Without omission or alteration, write out all of the data.
*** Opening Supplied data ***
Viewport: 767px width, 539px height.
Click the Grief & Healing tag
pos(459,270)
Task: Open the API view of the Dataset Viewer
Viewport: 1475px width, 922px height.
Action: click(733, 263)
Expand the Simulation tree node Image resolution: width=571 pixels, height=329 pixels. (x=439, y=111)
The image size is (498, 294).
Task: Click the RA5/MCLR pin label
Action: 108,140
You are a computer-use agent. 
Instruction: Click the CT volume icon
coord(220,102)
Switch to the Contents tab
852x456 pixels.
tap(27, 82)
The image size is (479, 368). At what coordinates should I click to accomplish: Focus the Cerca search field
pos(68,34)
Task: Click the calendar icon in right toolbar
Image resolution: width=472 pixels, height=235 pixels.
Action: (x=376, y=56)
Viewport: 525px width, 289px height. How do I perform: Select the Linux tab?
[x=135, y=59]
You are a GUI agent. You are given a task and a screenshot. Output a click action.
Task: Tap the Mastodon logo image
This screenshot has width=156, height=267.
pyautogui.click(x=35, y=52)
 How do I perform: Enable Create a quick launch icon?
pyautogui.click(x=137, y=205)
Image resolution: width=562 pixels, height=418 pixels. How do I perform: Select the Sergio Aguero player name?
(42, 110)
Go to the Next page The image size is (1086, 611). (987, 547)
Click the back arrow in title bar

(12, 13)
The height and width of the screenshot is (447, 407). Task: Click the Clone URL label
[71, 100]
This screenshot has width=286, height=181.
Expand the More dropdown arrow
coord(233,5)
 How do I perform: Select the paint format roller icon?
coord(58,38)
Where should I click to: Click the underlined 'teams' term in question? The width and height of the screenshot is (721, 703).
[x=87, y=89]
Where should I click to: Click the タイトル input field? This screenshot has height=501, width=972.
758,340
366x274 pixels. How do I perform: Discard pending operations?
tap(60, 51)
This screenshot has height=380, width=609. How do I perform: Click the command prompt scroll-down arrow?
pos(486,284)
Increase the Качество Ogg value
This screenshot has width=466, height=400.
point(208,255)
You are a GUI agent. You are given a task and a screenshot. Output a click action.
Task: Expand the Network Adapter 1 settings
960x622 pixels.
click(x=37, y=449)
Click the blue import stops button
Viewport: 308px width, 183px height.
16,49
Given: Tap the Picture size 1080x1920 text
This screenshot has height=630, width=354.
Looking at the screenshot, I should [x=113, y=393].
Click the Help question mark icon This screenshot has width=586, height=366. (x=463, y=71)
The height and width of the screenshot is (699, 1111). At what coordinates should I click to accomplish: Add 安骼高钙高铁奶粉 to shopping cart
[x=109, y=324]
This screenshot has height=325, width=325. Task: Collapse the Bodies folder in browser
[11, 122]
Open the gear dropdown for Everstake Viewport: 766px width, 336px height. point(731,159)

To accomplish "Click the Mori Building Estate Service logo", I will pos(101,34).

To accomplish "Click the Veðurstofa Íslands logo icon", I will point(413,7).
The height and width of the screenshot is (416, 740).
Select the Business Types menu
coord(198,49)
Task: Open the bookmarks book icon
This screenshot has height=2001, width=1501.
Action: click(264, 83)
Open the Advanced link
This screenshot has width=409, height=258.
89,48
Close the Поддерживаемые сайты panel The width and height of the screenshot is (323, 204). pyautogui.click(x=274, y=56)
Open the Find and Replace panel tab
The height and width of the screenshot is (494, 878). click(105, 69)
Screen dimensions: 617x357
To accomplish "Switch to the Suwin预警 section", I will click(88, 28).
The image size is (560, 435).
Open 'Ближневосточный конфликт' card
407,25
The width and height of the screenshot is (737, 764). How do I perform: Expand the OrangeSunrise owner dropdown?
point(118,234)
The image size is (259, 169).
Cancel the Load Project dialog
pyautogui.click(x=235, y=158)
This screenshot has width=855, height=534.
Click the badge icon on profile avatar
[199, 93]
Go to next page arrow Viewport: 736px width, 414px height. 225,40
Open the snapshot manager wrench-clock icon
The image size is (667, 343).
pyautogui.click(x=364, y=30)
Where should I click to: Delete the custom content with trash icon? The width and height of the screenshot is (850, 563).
*** Closing Supplied data ***
**Response**
Viewport: 767px width, 539px height.
Click the Grief & Healing tag
pos(459,270)
Task: Open the API view of the Dataset Viewer
Viewport: 1475px width, 922px height.
Action: click(733, 263)
Expand the Simulation tree node Image resolution: width=571 pixels, height=329 pixels. (x=439, y=111)
The image size is (498, 294).
Task: Click the RA5/MCLR pin label
Action: 108,140
You are a computer-use agent. 
Instruction: Click the CT volume icon
coord(220,102)
Switch to the Contents tab
852x456 pixels.
tap(27, 82)
The image size is (479, 368). At what coordinates should I click to accomplish: Focus the Cerca search field
pos(68,34)
Task: Click the calendar icon in right toolbar
Image resolution: width=472 pixels, height=235 pixels.
Action: (x=376, y=56)
Viewport: 525px width, 289px height. How do I perform: Select the Linux tab?
[x=135, y=59]
You are a GUI agent. You are given a task and a screenshot. Output a click action.
Task: Tap the Mastodon logo image
This screenshot has width=156, height=267.
pyautogui.click(x=35, y=52)
 How do I perform: Enable Create a quick launch icon?
pyautogui.click(x=137, y=205)
Image resolution: width=562 pixels, height=418 pixels. How do I perform: Select the Sergio Aguero player name?
(42, 110)
Go to the Next page The image size is (1086, 611). (987, 547)
Click the back arrow in title bar

(12, 13)
The height and width of the screenshot is (447, 407). Task: Click the Clone URL label
[71, 100]
This screenshot has width=286, height=181.
Expand the More dropdown arrow
coord(233,5)
 How do I perform: Select the paint format roller icon?
coord(58,38)
Where should I click to: Click the underlined 'teams' term in question? The width and height of the screenshot is (721, 703).
[x=87, y=89]
Where should I click to: Click the タイトル input field? This screenshot has height=501, width=972.
758,340
366x274 pixels. How do I perform: Discard pending operations?
tap(60, 51)
This screenshot has height=380, width=609. How do I perform: Click the command prompt scroll-down arrow?
pos(486,284)
Increase the Качество Ogg value
This screenshot has width=466, height=400.
point(208,255)
You are a GUI agent. You are given a task and a screenshot. Output a click action.
Task: Expand the Network Adapter 1 settings
960x622 pixels.
click(x=37, y=449)
Click the blue import stops button
Viewport: 308px width, 183px height.
16,49
Given: Tap the Picture size 1080x1920 text
This screenshot has height=630, width=354.
Looking at the screenshot, I should [x=113, y=393].
Click the Help question mark icon This screenshot has width=586, height=366. (x=463, y=71)
The height and width of the screenshot is (699, 1111). At what coordinates should I click to accomplish: Add 安骼高钙高铁奶粉 to shopping cart
[x=109, y=324]
This screenshot has height=325, width=325. Task: Collapse the Bodies folder in browser
[11, 122]
Open the gear dropdown for Everstake Viewport: 766px width, 336px height. point(731,159)

To accomplish "Click the Mori Building Estate Service logo", I will pos(101,34).

To accomplish "Click the Veðurstofa Íslands logo icon", I will point(413,7).
The height and width of the screenshot is (416, 740).
Select the Business Types menu
coord(198,49)
Task: Open the bookmarks book icon
This screenshot has height=2001, width=1501.
Action: click(264, 83)
Open the Advanced link
This screenshot has width=409, height=258.
89,48
Close the Поддерживаемые сайты panel The width and height of the screenshot is (323, 204). pyautogui.click(x=274, y=56)
Open the Find and Replace panel tab
The height and width of the screenshot is (494, 878). click(105, 69)
Screen dimensions: 617x357
To accomplish "Switch to the Suwin预警 section", I will click(88, 28).
The image size is (560, 435).
Open 'Ближневосточный конфликт' card
407,25
The width and height of the screenshot is (737, 764). How do I perform: Expand the OrangeSunrise owner dropdown?
point(118,234)
The image size is (259, 169).
Cancel the Load Project dialog
pyautogui.click(x=235, y=158)
This screenshot has width=855, height=534.
Click the badge icon on profile avatar
[199, 93]
Go to next page arrow Viewport: 736px width, 414px height. 225,40
Open the snapshot manager wrench-clock icon
The image size is (667, 343).
pyautogui.click(x=364, y=30)
Where should I click to: Delete the custom content with trash icon? The width and height of the screenshot is (850, 563).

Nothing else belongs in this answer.